Among the natural products and their semi-synthetic analogs, paclitaxel (I, Fig. 1) and docetaxel (II, Fig. 1) are perhaps the most well-known and frequently employed due to their potency, selectivity and novel mechanism of action.^9–11 Paclitaxel is clinically used in the treatment of breast cancer, advanced ovarian cancer, non-small cell lung cancer, and advanced forms of Kaposi's sarcoma,¹² whereas docetaxel is employed against breast cancer, non-small cell lung cancer, gastric cancer, prostate cancer, and squamous cell carcinoma of the head and neck.^13–15 Cabazitaxel (Jevtana, II′), a recently introduced derivative of docetaxel (docetaxel methylated at C7 and C10 hydroxyl groups), is used to treat hormone-refractory prostate cancer. The latter success underscores the importance of fine-tuning the structures of these agents in order to amplify their selectivity towards specific cancers, a theme that is currently attracting special attention in view of personalized medicine.

Fig. 1.

Structures of paclitaxel (I), docetaxel (II), cabazitaxel (II′), and 10-deacetylbaccatin III (III). Bz = benzoyl; Ac = acetyl; Ph = phenyl.
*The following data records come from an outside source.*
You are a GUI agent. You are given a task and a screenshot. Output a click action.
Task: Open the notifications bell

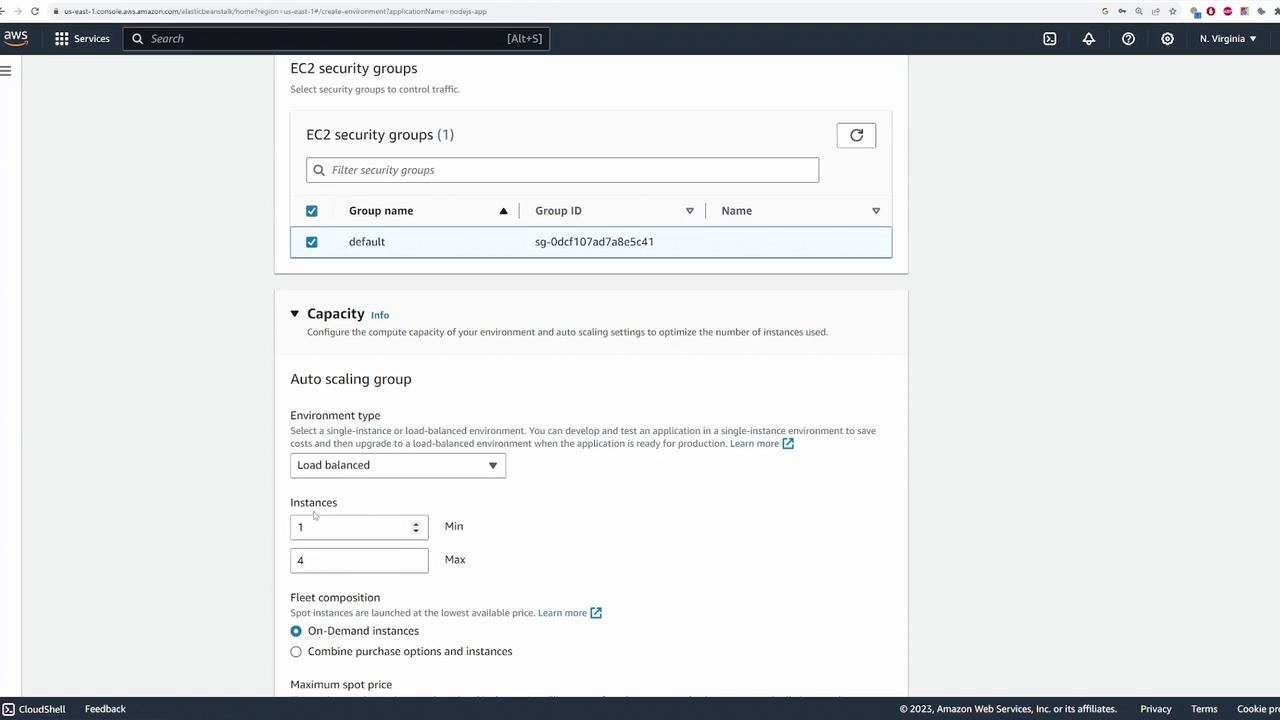[1089, 39]
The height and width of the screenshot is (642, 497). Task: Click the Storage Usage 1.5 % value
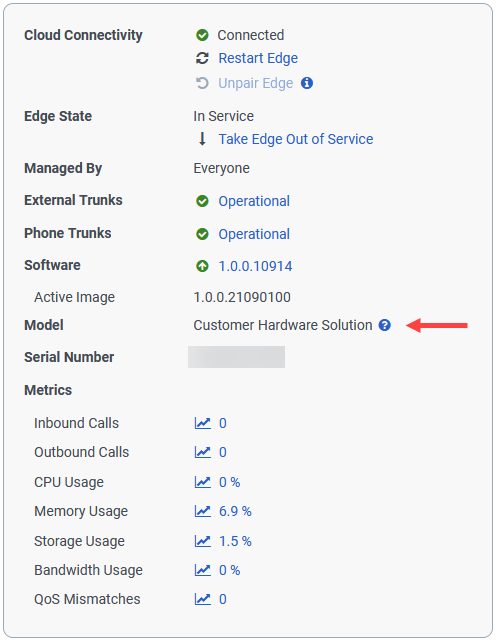235,541
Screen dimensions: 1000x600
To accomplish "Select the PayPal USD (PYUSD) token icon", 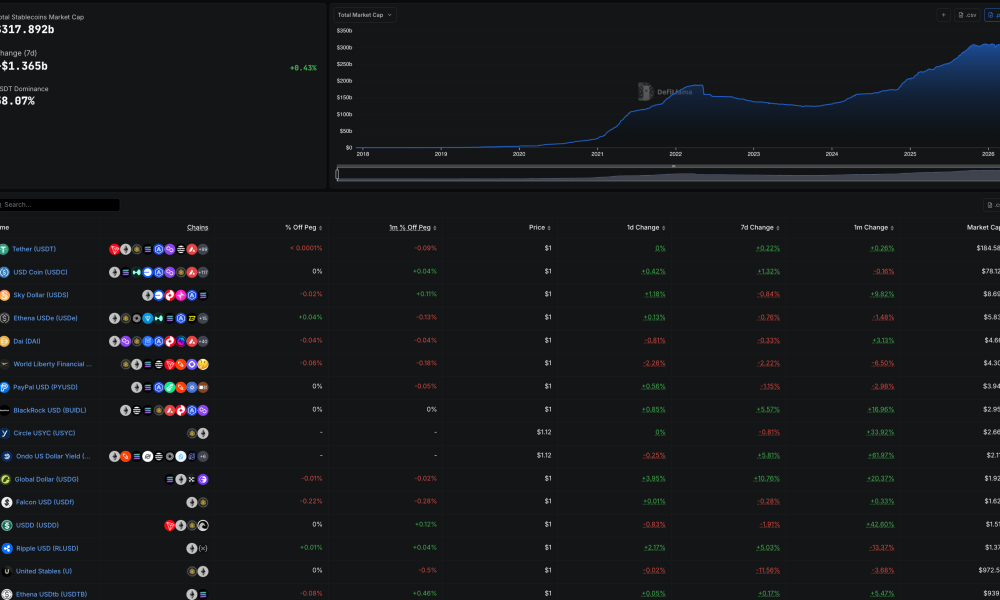I will point(4,387).
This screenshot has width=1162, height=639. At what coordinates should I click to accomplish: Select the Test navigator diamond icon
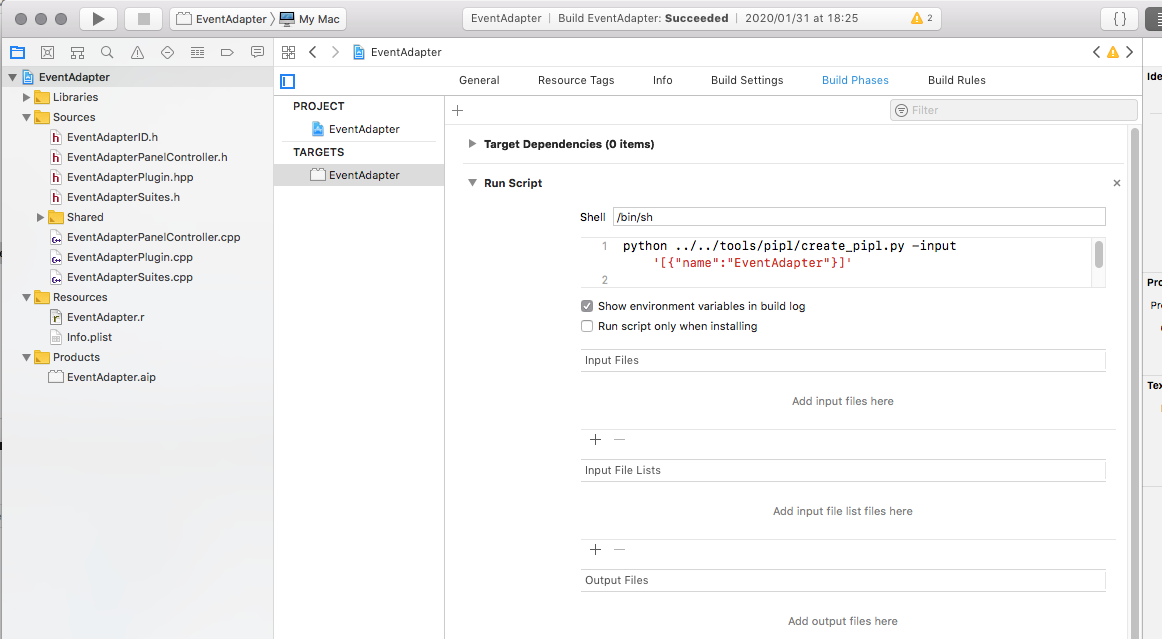166,52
A large number of paclitaxel and docetaxel analogs became available over the last three decades leading to a useful body of structure-activity relationships (SARs).^16–38 Enabled by synthesis, these studies were facilitated by the ready availability of paclitaxel and its precursor 10-deacetylbaccatin III (III, Fig. 1). Motivated by the approval of cabazitaxel and the successes in medicinal chemistry resulting from the introduction of fluorine residues into small molecules,³⁹ we initiated a research program directed towards the synthesis of fluorinated and other novel taxoids starting from 10-deacetylbaccatin III (III, Scheme 1) and its 7-OTES derivative (IV, Scheme 1). The virtues of introducing fluorine atoms into organic molecules have been widely recognized and reported;^39–44 they include increased metabolic stability (resistance to biochemical degradation), enhanced lipophilicity (logP), and stronger binding affinities, often leading to improved pharmacological properties. It is notable that the current number of clinically used drugs containing one or more fluorine atoms stands at 20–30% and is steadily increasing.^{40, 42}

Scheme 1.

Reaction of 10-deacetylbaccatin III (III) with DAST. Synthesis of compounds 1a–4a and 1b–3b. Reagents and conditions: a) DAST (2.0 equiv), THF, 4 Å MS, −78 °C, 3 h, III → 1a (93%); IV → 2a (70%); b) DAST (4.0 equiv), THF:CH₂Cl₂ (5:2), 4 Å MS, −78 → 25 °C, 24 h, III → 3a (63%), plus 4a (≤ 20%); c) Et₃SiCl (5.0 equiv), Et₃N (5.0 equiv), 4-DMAP (0.5 equiv), THF, 0 °C, 1.5 h, 1a → 2a (74%); 1b → 2b (80%); d) 4-DMAP (2.5 equiv), THF, 4 Å MS, 25 °C, 20–24 h, 1a → 1b (98%); 2a → 2b (96%); 3a → 3b (78%). DAST = (diethylamino)sulfurtrifluoride; TES = triethylsilyl; MS = molecular sieves; THF = tetrahydrofuran; 4-DMAP = 4-(dimethylamino)pyridine.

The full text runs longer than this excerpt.